THE TASK »
Report how many lines in the entries below have the word "with" in them, and give no other words.

INFORMATION SUPPLIED »
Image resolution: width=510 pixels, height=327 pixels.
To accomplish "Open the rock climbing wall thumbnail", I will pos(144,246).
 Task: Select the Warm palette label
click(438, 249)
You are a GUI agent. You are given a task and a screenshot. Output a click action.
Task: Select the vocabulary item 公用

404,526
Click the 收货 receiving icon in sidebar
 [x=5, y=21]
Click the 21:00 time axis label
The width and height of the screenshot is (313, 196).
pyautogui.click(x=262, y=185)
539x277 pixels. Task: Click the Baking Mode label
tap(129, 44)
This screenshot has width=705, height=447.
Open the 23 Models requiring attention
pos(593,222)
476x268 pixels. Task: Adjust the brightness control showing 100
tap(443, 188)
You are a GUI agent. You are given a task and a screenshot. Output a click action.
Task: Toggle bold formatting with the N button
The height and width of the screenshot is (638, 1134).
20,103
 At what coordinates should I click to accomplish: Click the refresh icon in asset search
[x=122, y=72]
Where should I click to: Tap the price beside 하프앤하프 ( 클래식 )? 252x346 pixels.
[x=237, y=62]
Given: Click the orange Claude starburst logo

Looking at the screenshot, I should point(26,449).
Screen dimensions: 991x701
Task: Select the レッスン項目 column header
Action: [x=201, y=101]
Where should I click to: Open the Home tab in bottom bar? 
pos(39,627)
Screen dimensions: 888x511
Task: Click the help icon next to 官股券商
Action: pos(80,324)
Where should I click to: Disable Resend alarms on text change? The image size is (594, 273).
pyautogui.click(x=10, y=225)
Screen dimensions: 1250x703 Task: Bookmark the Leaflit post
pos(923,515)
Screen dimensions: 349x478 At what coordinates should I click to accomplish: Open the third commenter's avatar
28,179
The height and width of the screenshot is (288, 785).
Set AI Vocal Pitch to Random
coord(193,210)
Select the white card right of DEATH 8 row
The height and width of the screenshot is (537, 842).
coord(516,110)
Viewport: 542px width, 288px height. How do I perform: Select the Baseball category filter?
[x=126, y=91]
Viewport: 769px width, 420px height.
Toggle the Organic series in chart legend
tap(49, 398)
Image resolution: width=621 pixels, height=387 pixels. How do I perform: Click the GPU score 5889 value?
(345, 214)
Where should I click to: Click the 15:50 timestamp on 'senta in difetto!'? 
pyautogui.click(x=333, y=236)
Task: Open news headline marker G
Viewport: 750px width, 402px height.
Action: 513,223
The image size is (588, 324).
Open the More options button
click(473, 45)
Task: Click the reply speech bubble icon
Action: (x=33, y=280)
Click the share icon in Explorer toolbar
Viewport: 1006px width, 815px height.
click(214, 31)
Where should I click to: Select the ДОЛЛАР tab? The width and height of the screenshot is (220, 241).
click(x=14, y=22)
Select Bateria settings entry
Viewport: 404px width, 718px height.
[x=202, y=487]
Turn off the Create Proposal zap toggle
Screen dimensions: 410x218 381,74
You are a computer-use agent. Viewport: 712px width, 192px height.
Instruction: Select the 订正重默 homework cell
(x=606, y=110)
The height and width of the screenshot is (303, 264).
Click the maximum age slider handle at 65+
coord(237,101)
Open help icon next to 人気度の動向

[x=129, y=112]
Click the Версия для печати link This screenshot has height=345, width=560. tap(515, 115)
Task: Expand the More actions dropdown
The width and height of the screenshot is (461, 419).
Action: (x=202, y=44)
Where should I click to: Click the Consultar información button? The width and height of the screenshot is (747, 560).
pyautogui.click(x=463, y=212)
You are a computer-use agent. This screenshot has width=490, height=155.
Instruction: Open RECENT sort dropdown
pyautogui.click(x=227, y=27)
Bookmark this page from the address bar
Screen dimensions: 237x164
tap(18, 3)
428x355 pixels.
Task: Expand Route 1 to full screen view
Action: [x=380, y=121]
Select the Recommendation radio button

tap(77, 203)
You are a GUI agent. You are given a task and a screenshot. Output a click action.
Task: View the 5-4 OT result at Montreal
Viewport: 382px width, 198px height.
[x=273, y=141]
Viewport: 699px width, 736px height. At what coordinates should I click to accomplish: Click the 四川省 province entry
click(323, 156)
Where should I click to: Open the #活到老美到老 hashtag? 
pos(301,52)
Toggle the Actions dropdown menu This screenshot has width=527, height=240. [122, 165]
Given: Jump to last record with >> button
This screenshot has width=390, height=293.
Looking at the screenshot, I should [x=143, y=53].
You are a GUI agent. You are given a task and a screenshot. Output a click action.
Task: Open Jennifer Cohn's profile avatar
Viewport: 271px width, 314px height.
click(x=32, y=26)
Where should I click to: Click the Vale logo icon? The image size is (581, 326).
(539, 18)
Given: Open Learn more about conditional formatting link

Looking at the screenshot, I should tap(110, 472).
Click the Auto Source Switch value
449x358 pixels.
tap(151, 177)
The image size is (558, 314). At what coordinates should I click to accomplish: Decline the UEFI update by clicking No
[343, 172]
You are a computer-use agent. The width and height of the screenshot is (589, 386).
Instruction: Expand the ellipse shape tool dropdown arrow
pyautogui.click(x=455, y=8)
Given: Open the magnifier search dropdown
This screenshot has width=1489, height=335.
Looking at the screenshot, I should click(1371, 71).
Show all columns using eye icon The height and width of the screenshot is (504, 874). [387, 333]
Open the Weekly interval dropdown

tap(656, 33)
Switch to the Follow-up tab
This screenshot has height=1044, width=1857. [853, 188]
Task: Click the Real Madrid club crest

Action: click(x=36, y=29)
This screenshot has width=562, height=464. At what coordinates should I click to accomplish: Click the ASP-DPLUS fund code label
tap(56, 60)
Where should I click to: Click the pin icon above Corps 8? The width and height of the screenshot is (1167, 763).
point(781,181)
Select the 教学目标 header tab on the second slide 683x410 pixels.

REPLY »
2